Articolo
21 dicembre 2014

L’influsso di Lutero dietro la “tesi Kasper”?

Un aspetto del recente Sinodo sulla famiglia    
                                                                                                      

21 dicembre 2014, San Tommaso Apostolo



Cosa si cela dietro la tesi che si è tentato d’imporre al recente Sinodo, la cosiddetta “tesi Kasper” sull’ammissione alla Comunione eucaristica dei divorziati “risposati”? I fattori sono molteplici e senz’altro, come ha coraggiosamente sottolineato Socci, si tratta di una resa totale alle richieste dei “poteri mondani”. Non a caso il Card. Pell, uno degli ecclesiastici che più si sono distinti nella battaglia contro questi conati, ha detto: “è una posta in palio nello scontro fra ciò che resta del cristianesimo in Europa e un neopaganesimo aggressivo. Tutti gli avversari del Cristianesimo vorrebbero che la Chiesa capitolasse su questo punto” (e, detto per inciso, come è motivo di grande gioia vedere che qui c’è stata una tenace resistenza da parte di ampi settori dell’area moderata agli abusi di potere, è al contempo motivo di dolore costatare le mancate resistenze in tanta area Vetus Ordo).

Materiale fornito

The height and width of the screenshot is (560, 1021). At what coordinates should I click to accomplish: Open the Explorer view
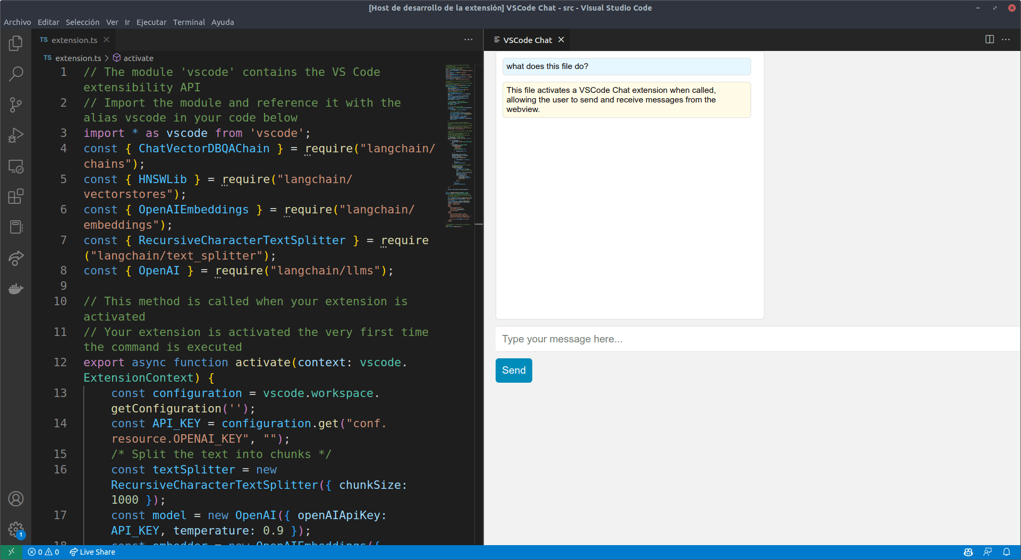[16, 44]
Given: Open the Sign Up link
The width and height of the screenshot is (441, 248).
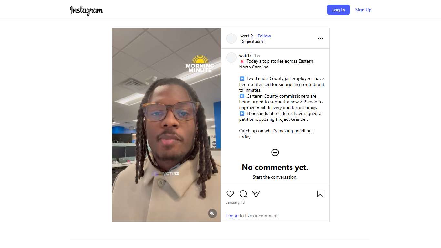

Consegna
Continua l'articolo sulla "tesi Kasper" e il recente Sinodo sulla famiglia, riprendendo subito dopo la sua ultima frase.

Risposta
In questo breve studio vorremmo mettere in evidenza un aspetto non secondario. La questione posta è : tali posizioni, aldilà degli addotti pretesti pastorali, non sono forse in una certa coerenza teologica con il Luteranesimo?


La radicale gravità delle questioni implicate

La fede è un edificio armonioso, in cui tutti i misteri si legano mirabilmente e si abbracciano in quello che si suol chiamare “nexus mysteriorum”; talmente i dogmi sono legati fra essi e uniti intimamente, in quanto riflesso dell’unità di Dio, che se si destabilizza una sola “torre” del “castello della fede”, tutto l’edifico rovina in terra (Leone XIII, nella Satis cognitum, ricorda che si perde la fede negandone un solo articolo).  Le citate tesi “kasperiane” infatti, non possono che essere intimamente connesse alle nozioni di grazia, stato di grazia, grazia santificante. Sorge dunque un grave interrogativo teologico: quale “teologia” della grazia, quale “teologia” delle virtù teologali - ma anche quale sacramentaria - è compatibile con la tesi di dare la Comunione ad anime in stato di peccato mortale?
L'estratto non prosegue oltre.